╭─ RECORDS FOR THIS EXERCISE

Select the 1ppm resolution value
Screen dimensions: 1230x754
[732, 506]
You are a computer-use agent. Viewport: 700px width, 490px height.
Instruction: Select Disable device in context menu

╰─

--- TASK ---
Revise the records above so that every "Select" becomes "Choose", with all other text left unchanged.

--- CORRECT OUTPUT ---
Choose the 1ppm resolution value
Screen dimensions: 1230x754
[732, 506]
You are a computer-use agent. Viewport: 700px width, 490px height.
Instruction: Choose Disable device in context menu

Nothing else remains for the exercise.